All hosts added and sorted.
I’ll try to change the script to include those whitelists in the process, thanks for the idea.
All hosts added and sorted.
I’ll try to change the script to include those whitelists in the process, thanks for the idea.
I have now added a simple whitelist generator script that fetches the lists you guys mentioned. So now our ddg list shrank from 24.6k hosts to 22.4k hosts, so I think we removed a lot of false positives
static.twitchcdn.net
usher.ttvnw.net
are required for twitch streaming
cdn2.downdetector.com
is needed to check for offline websites
149366088.v2.pressablecdn.com
for OMGubuntu is still on the blacklist.
dl.gmx.com.edgekey.net
dl.gmx.at.edgekey.net
dl.gmx.fr.edgekey.net
dl.gmx.co.uk.edgekey.net
dl.gmx.ch.edgekey.net
dl.gmx.ch.edgekey.net
more gmx domains that need a whitelist
Updated.
assets-bwbx-io.shared.bloomberga.com
stores design elements for bloomberg.com.
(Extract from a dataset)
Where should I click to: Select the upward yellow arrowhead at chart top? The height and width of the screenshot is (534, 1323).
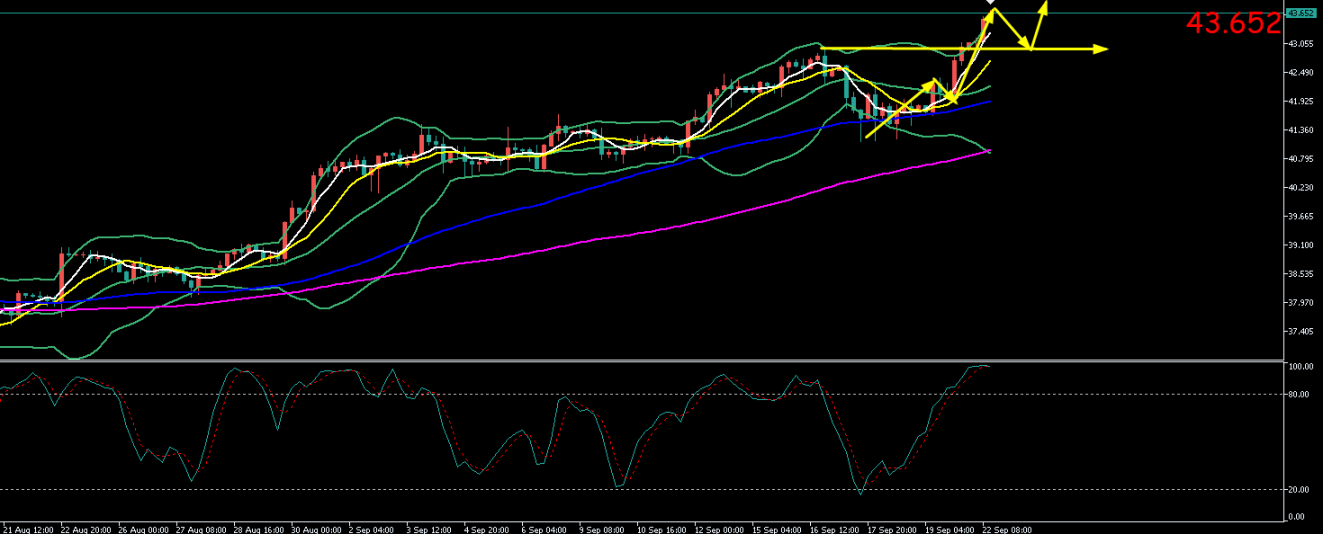tap(1045, 5)
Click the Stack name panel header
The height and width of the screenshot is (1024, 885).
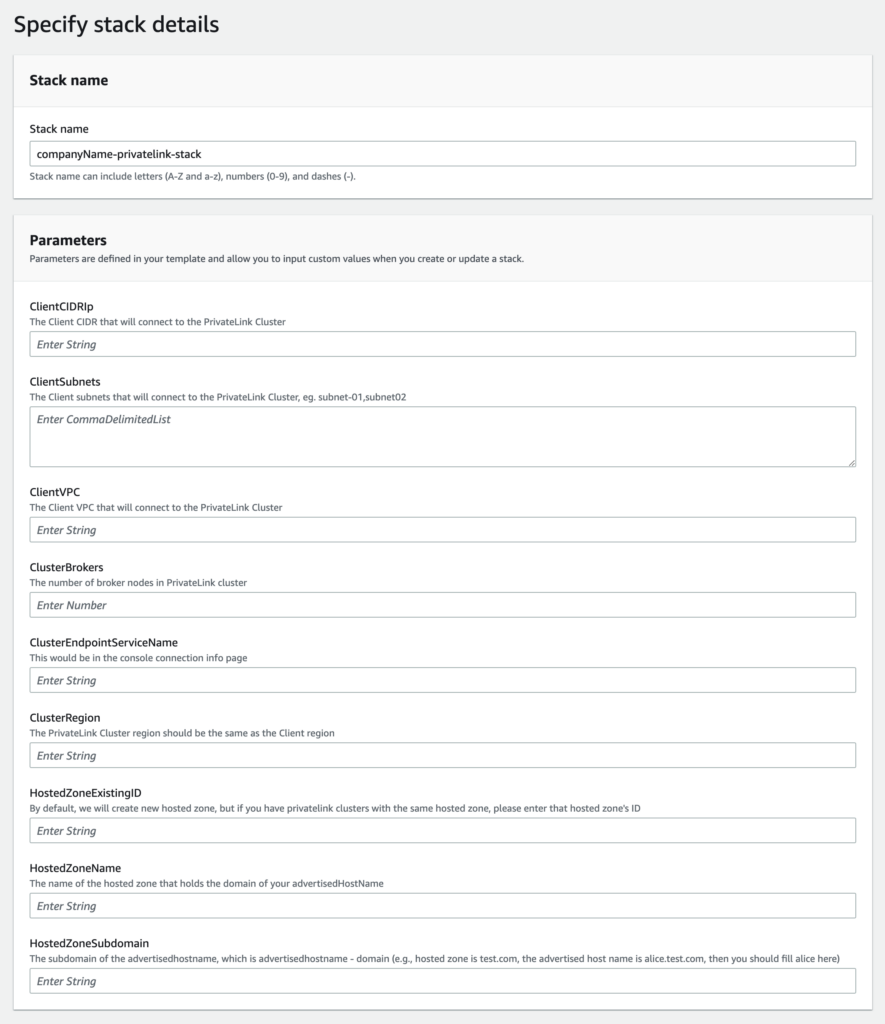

Without this it is barely readable.
www2.ati.com.edgekey.net
blocks download.amd.com
dl.flathub.org
breaks flatpak updates.
assets.jimstatic.com
image.jimcdn.com
u.jimcdn.com
are required by websites hosted on Jimdo
asset.saturn.de.cdn.cloudflare.net
breaks the design of the retailer saturn.de
@Karol, this is a good source to run through our allowlisting script regularly, to help cut down on the false positives: 1Hosts/exclude_for_all.txt at master · badmojr/1Hosts · GitHub.
Another one: src/exclude.txt · master · malware-filter / urlhaus-filter · GitLab
Also consider something like step 2 here: faq · Wiki · malware-filter / malware-filter · GitLab. But I would want to make sure it doesn’t exclude trackers.
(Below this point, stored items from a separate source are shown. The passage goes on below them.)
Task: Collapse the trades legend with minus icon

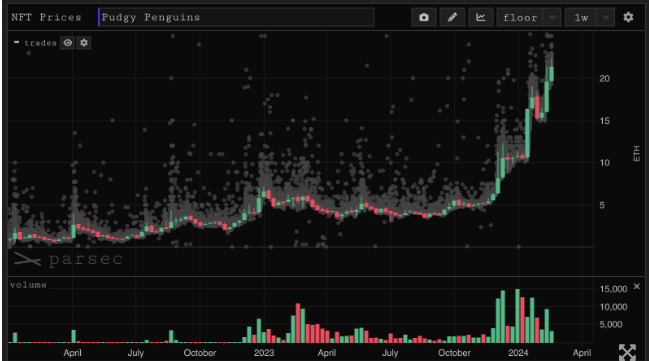Action: point(17,42)
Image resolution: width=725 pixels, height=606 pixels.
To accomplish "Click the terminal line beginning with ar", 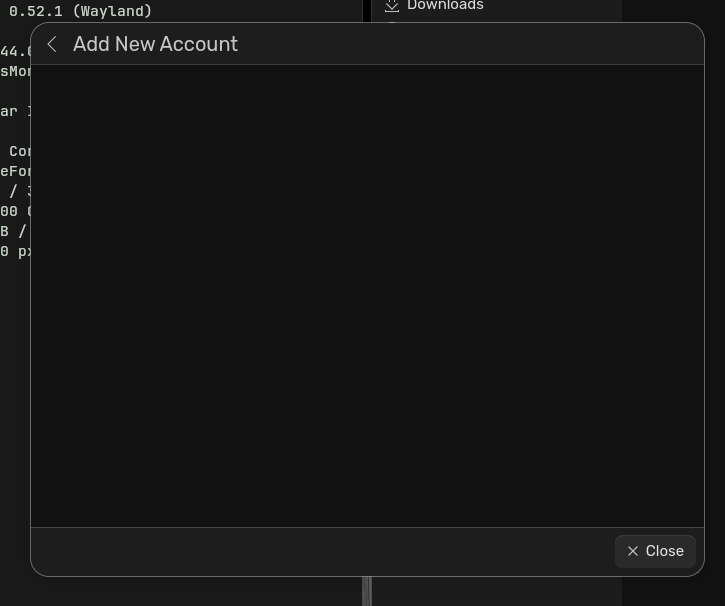I will pos(12,111).
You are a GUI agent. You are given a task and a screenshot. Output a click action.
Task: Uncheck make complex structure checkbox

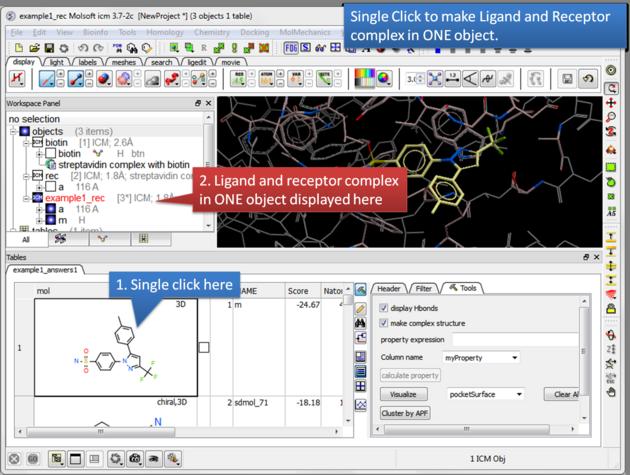pyautogui.click(x=385, y=323)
base.maps.api.here.com.edgekey.net
breaks the amazon shipment tracking for example
I downloaded the latest list from https://blokada.org/blocklists/ddgtrackerradar/standard/hosts.txt and sorted it and then removed duplicates. The list reduced from 23,000+ to 13,000. That means your host list has over 10,000 duplicates wasting both yours and client connections bandwidth, as well as CPU for programs that process it and need to check for duplicates. You may want to sort and “unique” the lines so as to save everyone including yourselves bandwidth and CPU time.
cdn.akamai.steamstatic.com
breaks the Steam Store
All hosts posted until here have been whitelisted. Also I added the false positive whitelists mentioned by @yokoffing, and added the sorting+dedupe step mentioned by @CleanupTheInternet . Thanks!
static.files.bbci.co.uk.edgekey.net
ichef.bbci.co.uk
break bbc.co.uk as they host images and css
open.spotifycdn.com
breaks the open.spotify.com webplayer
pbcdn1.podbean.com
cuts off podcatchers from getting images to podcasts hosted by PodBean.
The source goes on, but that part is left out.